WikiLeaks Reveals CIA-Hacked TVs Can Spy On Their Owners
WikiLeaks has released less than 1% of its #Vault7 series in its part one publication yesterday 'Year Zero'.
— WikiLeaks (@wikileaks) March 8, 2017
Code-named Weeping Angel, the hacking software appears to have been developed in 2014, according to documents leaked by WikiLeaks.
— ZeroPointNow (@ZeroPointNow) March 7, 2017
Britain’s MI5 and the CIA developed the ability to hack into a TV, particularly a Samsung smart TV. The CIA’s Embedded Devices Branch was the lead agency section involved in developing Weeping Angel.
“After infestation, Weeping Angel places the target TV in a ‘Fake-Off’ mode, so that the owner falsely believes the TV is off when it is on. In ‘Fake-Off’ mode the TV operates as a bug, recording conversations in the room and sending them to a covert CIA server,” WikiLeaks said in a release.
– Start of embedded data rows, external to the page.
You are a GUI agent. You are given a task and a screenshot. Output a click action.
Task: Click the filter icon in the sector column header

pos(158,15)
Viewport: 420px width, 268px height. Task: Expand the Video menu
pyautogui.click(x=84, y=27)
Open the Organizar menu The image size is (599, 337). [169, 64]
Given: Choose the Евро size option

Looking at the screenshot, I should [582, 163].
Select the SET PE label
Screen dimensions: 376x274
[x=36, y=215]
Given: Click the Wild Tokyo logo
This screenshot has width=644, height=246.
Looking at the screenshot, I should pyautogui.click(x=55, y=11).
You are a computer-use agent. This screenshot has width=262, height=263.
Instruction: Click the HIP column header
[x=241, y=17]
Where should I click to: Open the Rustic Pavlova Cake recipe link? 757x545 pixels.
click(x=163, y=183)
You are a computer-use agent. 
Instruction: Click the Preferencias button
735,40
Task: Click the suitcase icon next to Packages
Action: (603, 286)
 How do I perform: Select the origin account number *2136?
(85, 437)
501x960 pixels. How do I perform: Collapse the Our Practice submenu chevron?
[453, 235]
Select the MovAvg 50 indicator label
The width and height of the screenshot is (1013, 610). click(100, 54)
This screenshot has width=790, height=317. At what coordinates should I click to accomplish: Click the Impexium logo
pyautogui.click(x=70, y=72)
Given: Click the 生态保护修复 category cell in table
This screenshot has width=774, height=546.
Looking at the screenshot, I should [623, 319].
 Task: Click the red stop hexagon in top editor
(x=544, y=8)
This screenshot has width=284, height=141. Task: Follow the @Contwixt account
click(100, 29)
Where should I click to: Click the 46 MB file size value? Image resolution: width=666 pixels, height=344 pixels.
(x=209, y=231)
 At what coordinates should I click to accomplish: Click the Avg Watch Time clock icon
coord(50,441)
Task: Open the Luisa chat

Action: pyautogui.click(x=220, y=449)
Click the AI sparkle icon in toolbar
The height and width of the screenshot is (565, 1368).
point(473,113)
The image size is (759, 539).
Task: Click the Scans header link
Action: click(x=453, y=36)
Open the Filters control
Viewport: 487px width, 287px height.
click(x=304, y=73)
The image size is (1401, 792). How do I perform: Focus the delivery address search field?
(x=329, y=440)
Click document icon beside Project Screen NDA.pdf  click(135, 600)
The software was named after “Weeping Angels” from the TV show Doctor Who; monsters that pretend to be stone statues before they creep up on unsuspecting victims.
The package of documents, which WikiLeaks dubbed Vault 7, consisted of 8,761 confidential U.S. government files detailing CIA hacking and surveillance techniques.
Samsung has said it is investigating the bombshell revelation.
“Protecting consumers’ privacy and the security of our devices is a top priority at Samsung,” the company said in a statement. “We are aware of the report in question and are urgently looking into the matter.”
The document dump also claimed the CIA is able to spy into all types of phones and read messages before they even go into a phone’s encryption software.
The CIA “has some expensive, targeted ways to hack phones, and if your phone is hacked, well, your apps won’t save you,” said Zeynep Tufekci, an professor at the University of North Carolina School of Information and Library Science.
“If someone is specifically targeted and their phone is running an older version and thus vulnerable to exploitation, no ‘secure’ apps can protect you because the OS itself is compromised,” added Will Strafach, the CEO of Sudo Security Group.